Arrange the lines from the line with "You are a GUI" through the end of the records as a numbered list, skipping blank lines and leaving the pictures out.

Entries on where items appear
[Start]

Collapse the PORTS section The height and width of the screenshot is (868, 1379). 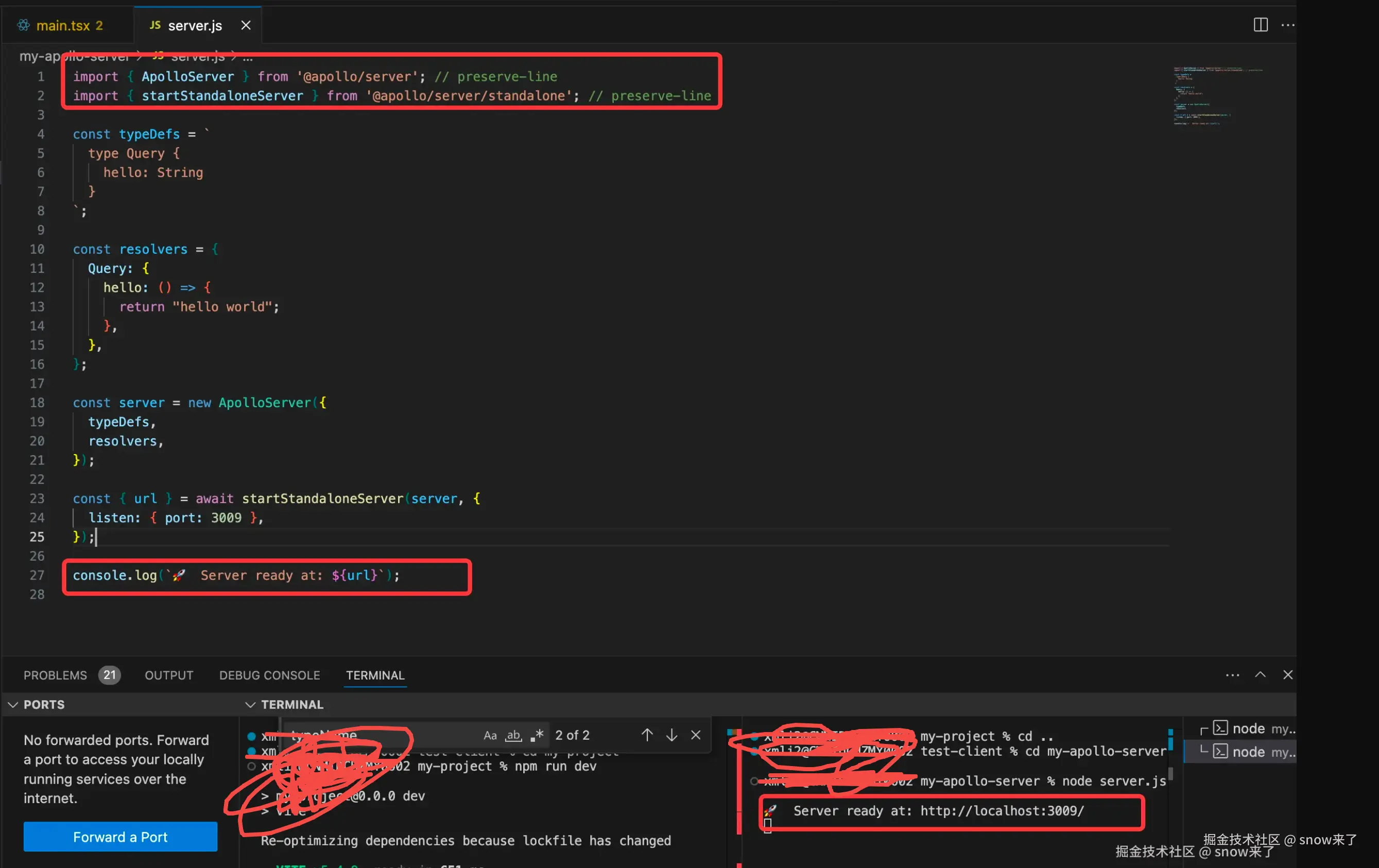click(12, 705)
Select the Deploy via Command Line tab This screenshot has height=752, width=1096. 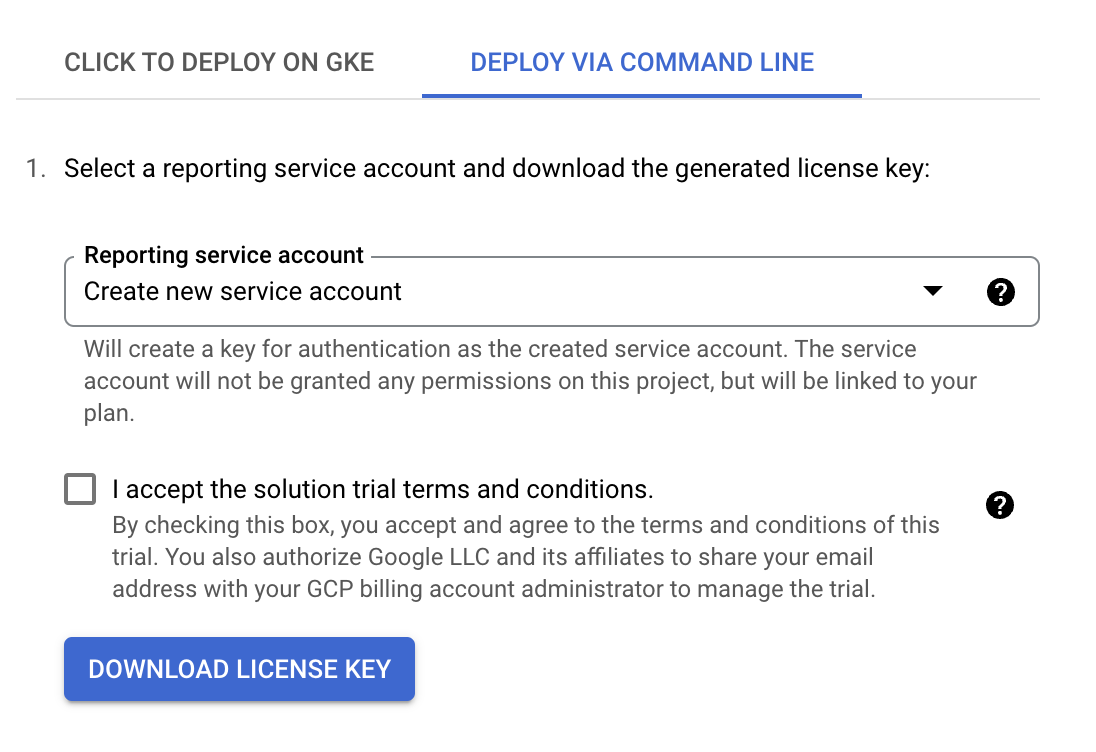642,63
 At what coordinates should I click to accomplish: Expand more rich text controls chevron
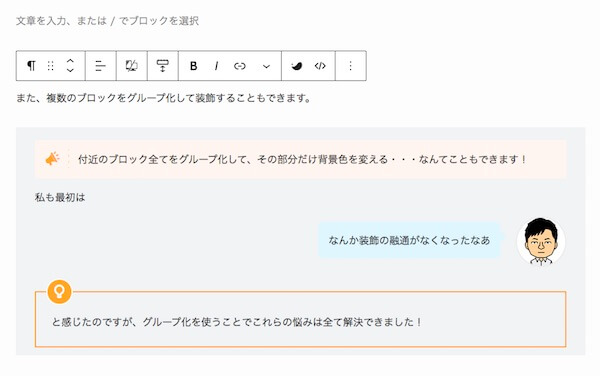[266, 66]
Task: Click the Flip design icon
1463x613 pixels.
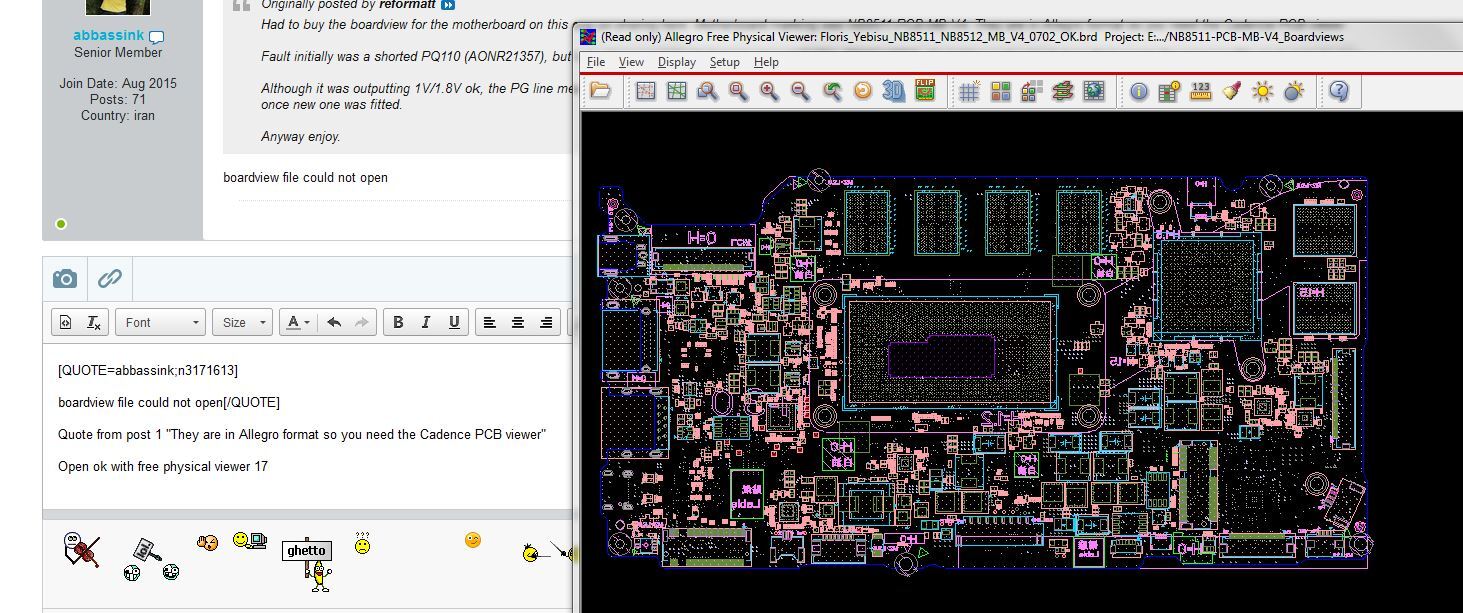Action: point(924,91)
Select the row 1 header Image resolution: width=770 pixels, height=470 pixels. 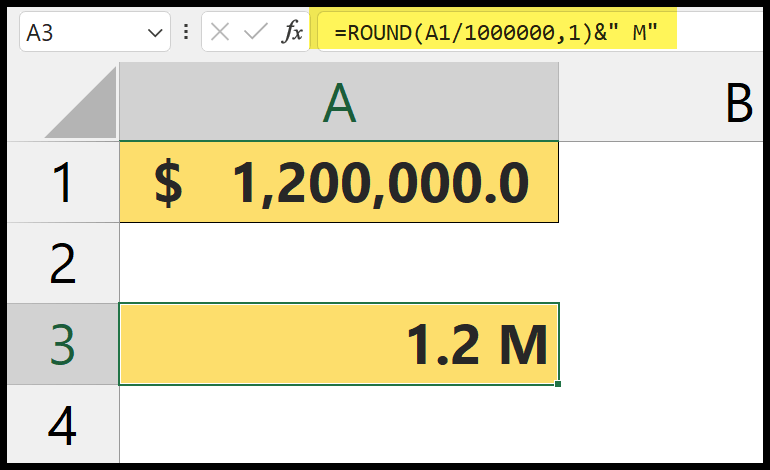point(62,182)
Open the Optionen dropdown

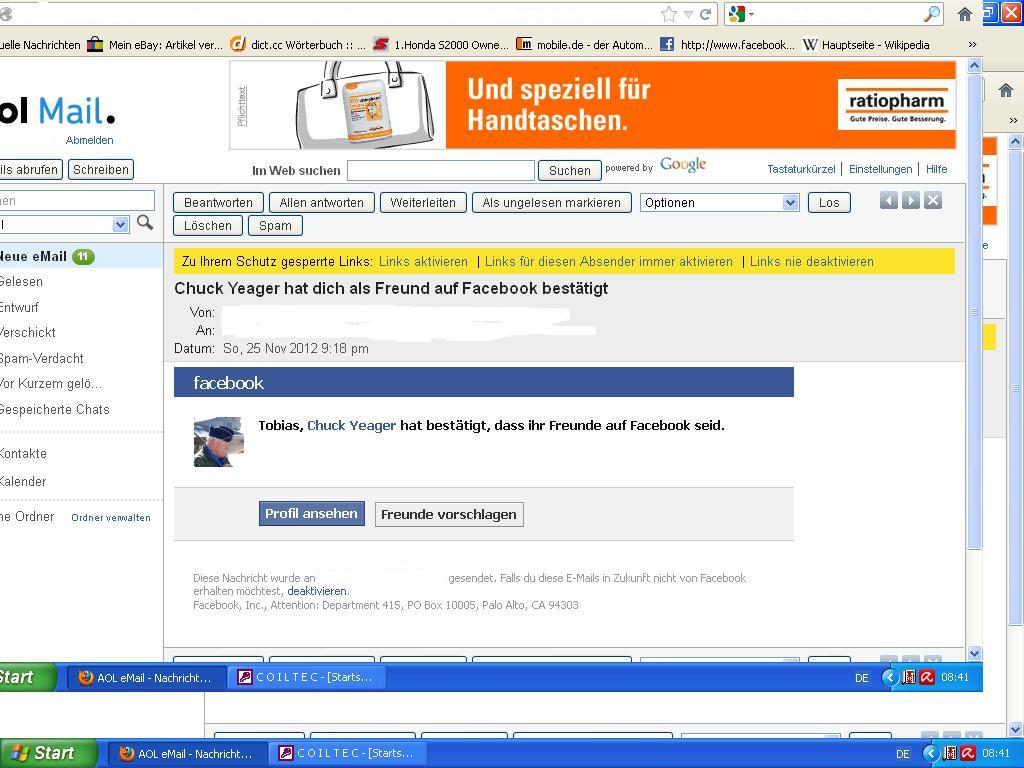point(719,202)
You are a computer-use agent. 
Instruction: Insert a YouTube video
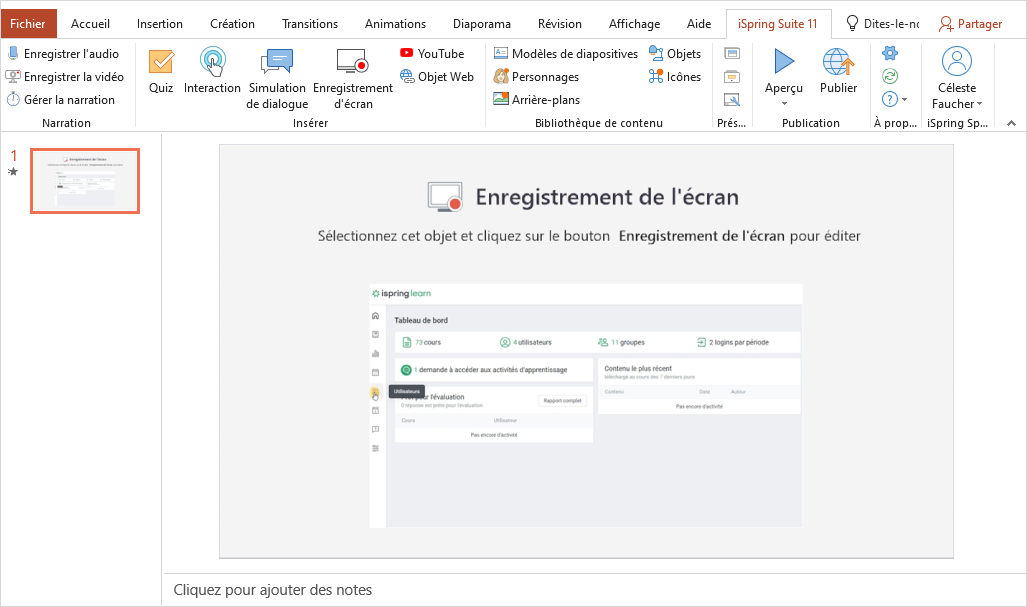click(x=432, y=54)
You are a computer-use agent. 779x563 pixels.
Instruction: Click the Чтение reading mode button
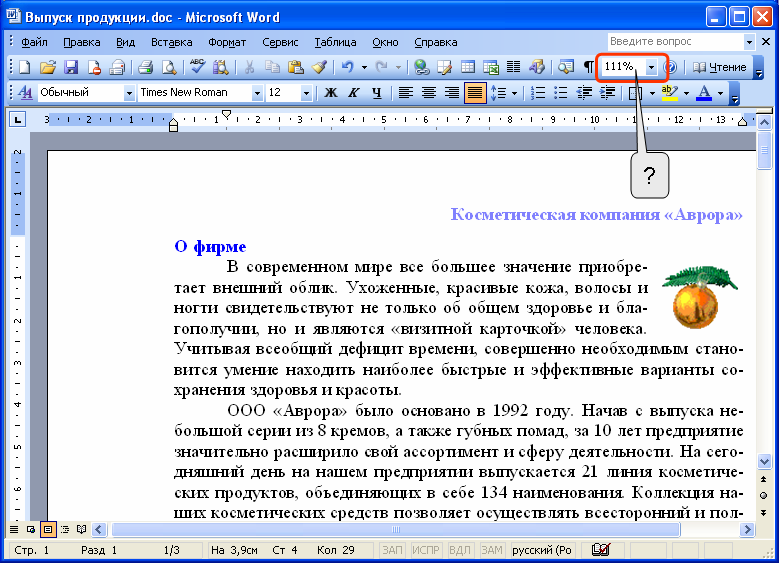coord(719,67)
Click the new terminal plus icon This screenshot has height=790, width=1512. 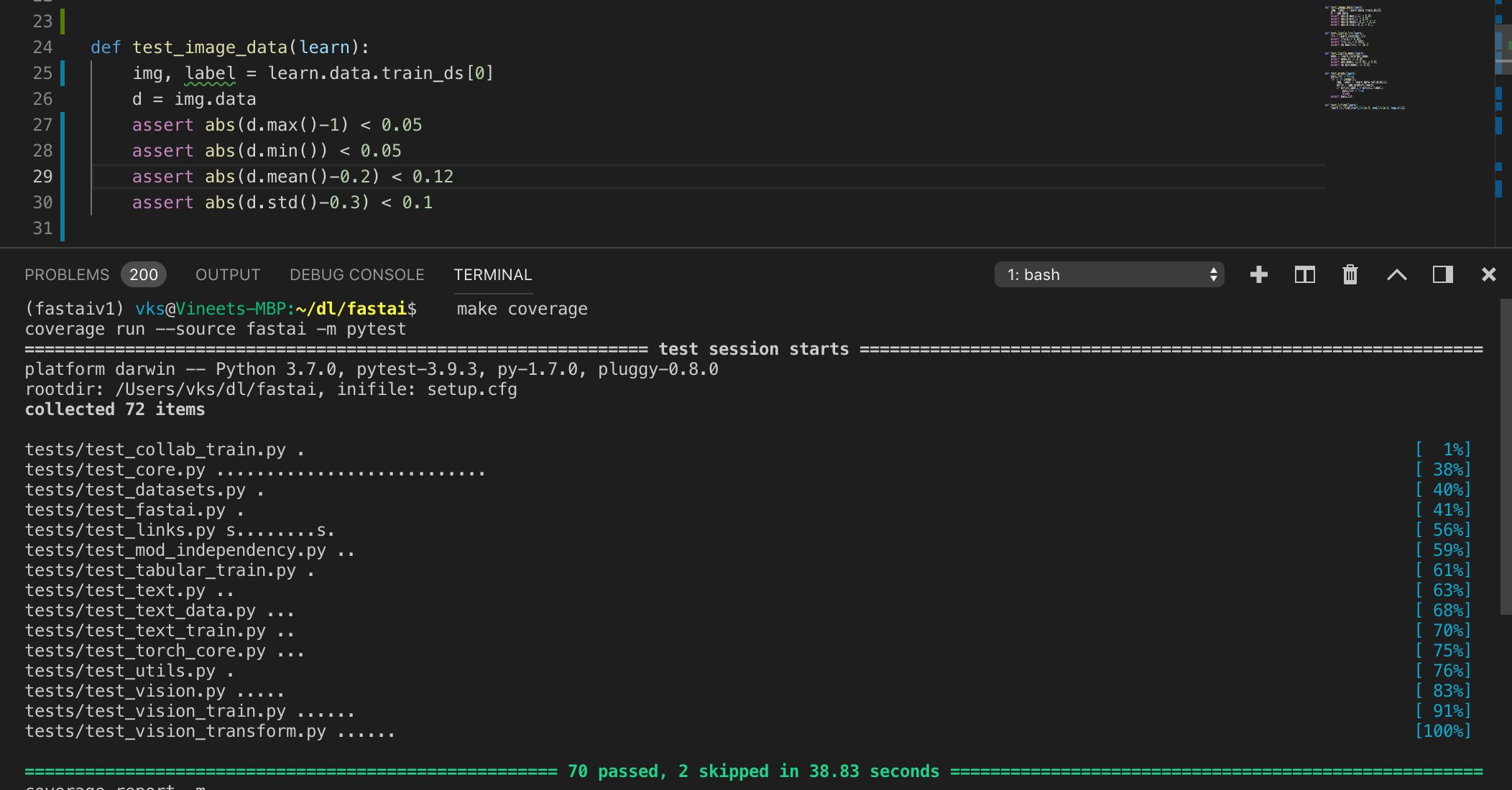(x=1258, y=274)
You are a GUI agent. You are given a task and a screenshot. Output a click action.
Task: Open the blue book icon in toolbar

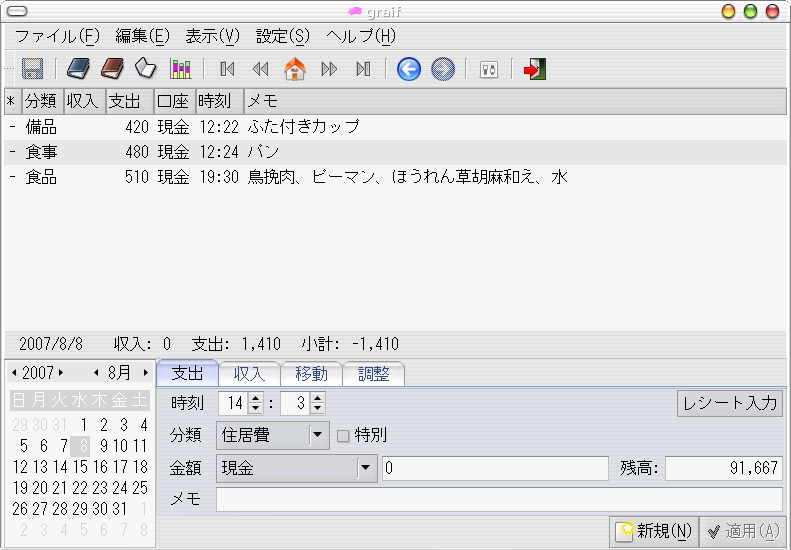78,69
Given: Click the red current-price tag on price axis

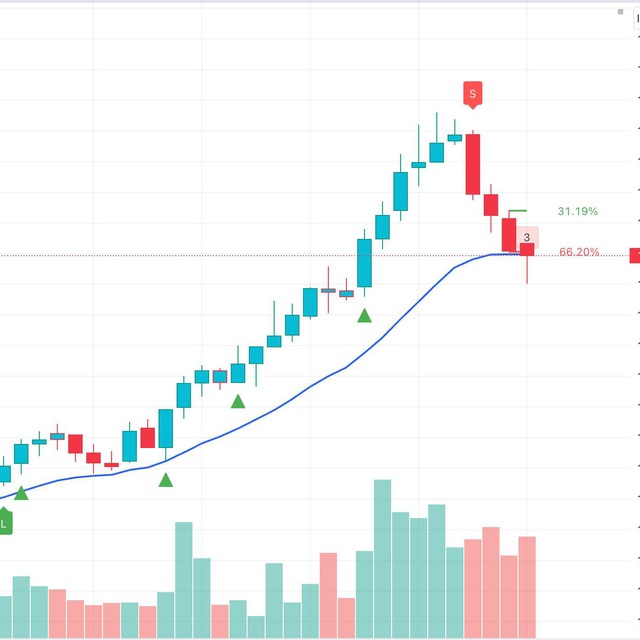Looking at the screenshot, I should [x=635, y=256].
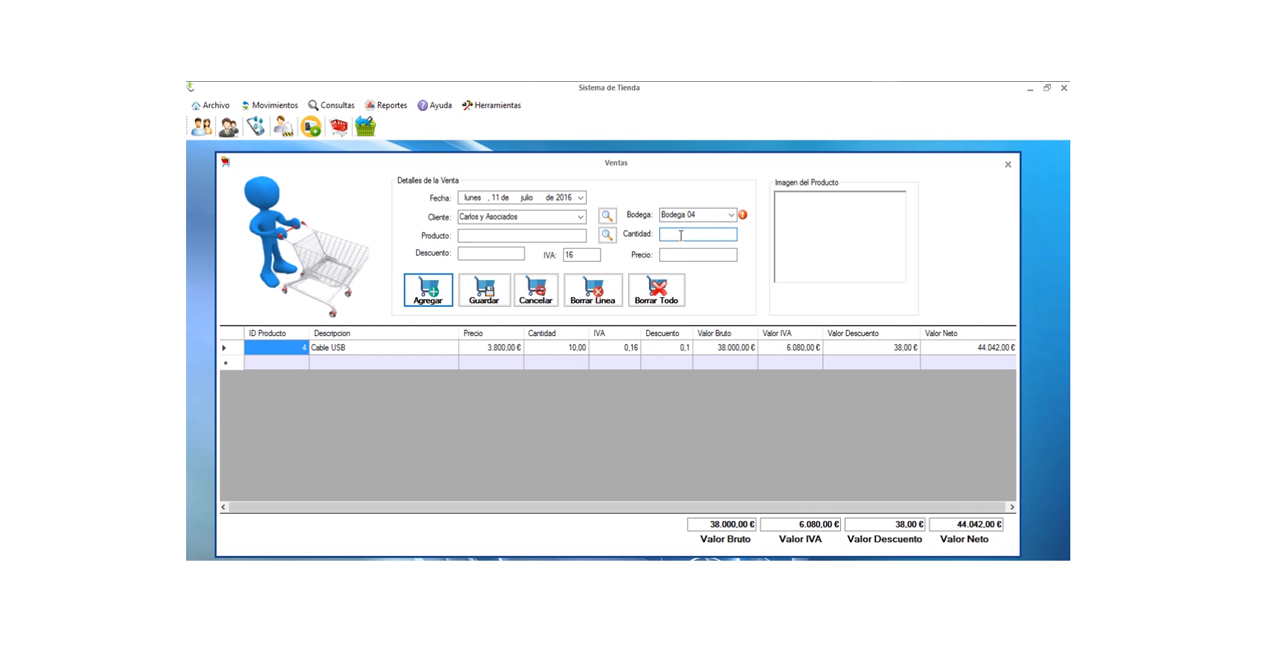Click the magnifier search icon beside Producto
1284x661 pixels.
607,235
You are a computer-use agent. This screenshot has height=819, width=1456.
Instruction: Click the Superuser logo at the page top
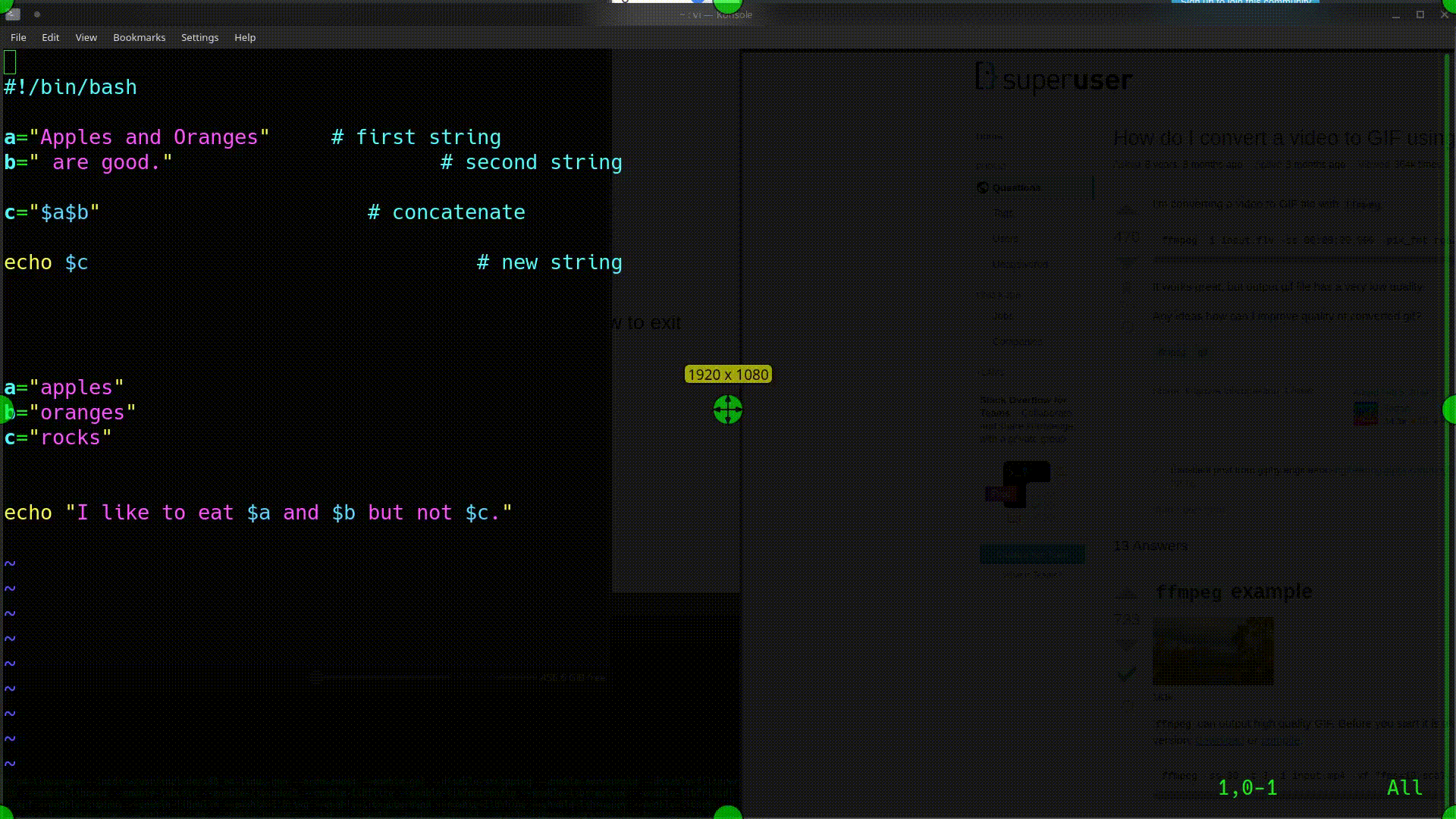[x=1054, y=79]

[End]

_Reply:_
1. You are a GUI agent. You are given a task and a screenshot. Output a click action.
2. Task: Open the blue book icon in toolbar
3. 78,69
4. Given: Click the red current-price tag on price axis
5. Looking at the screenshot, I should [x=635, y=256].
6. Click the magnifier search icon beside Producto
7. 1284x661 pixels.
8. 607,235
9. You are a computer-use agent. This screenshot has height=819, width=1456.
10. Instruction: Click the Superuser logo at the page top
11. [x=1054, y=79]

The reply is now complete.